TASK TO CARRY OUT >> Restate every record word for word, without the pictures.

ENTRIES SHOWN >>
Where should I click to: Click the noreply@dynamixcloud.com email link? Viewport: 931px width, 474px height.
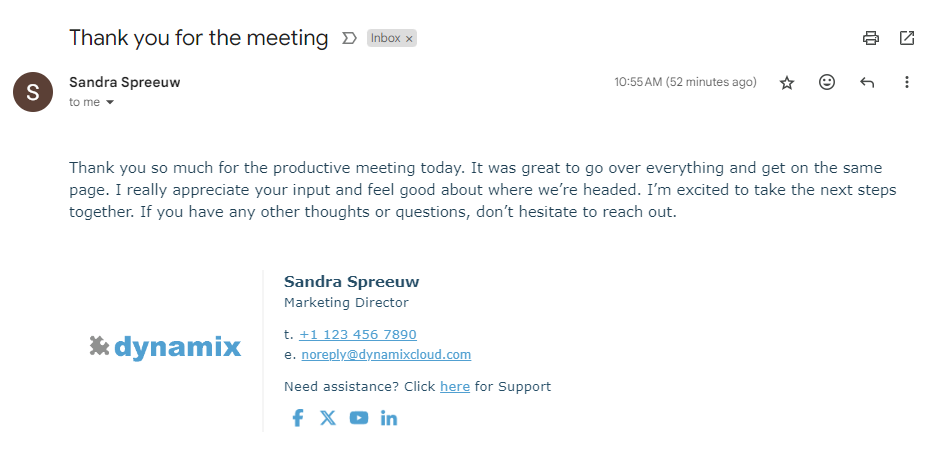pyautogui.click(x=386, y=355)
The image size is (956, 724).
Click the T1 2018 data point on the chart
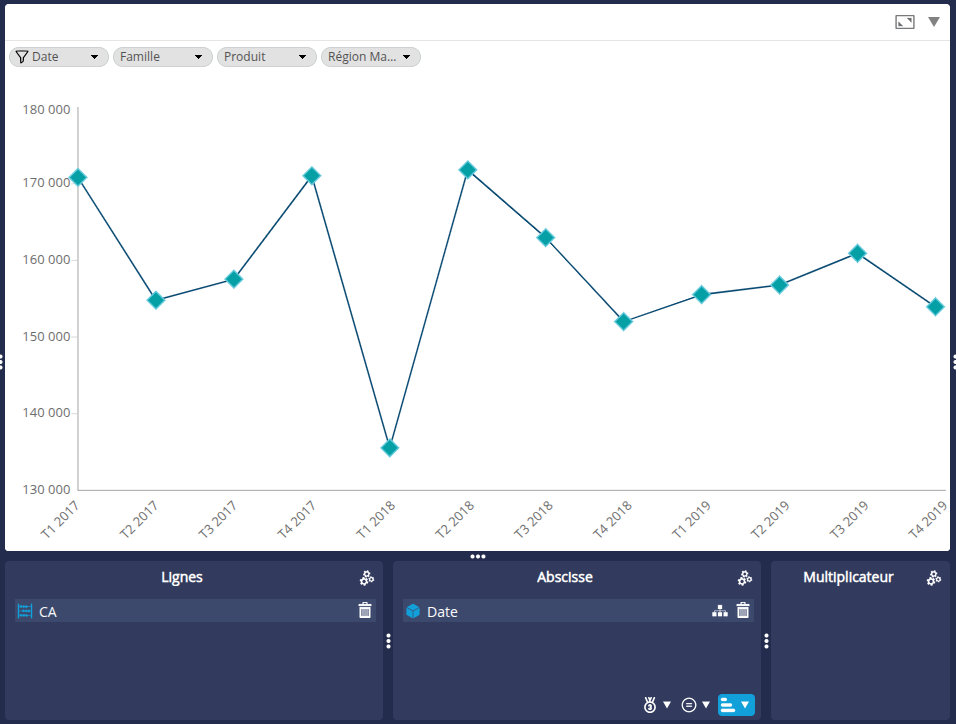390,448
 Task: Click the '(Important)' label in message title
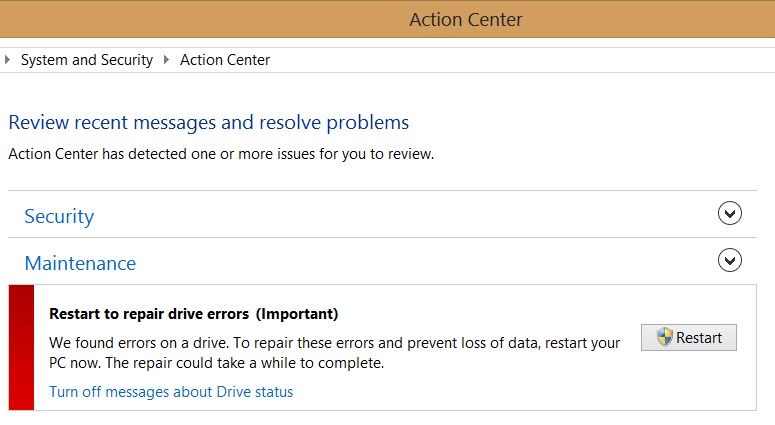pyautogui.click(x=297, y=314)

SOLUTION FOR THIS TASK >>
Where should I click to: Click the noreply@dynamixcloud.com email link? Viewport: 931px width, 474px height.
pyautogui.click(x=386, y=355)
The image size is (956, 724).
Click the T1 2018 data point on the chart
390,448
 Task: Click the '(Important)' label in message title
pyautogui.click(x=297, y=314)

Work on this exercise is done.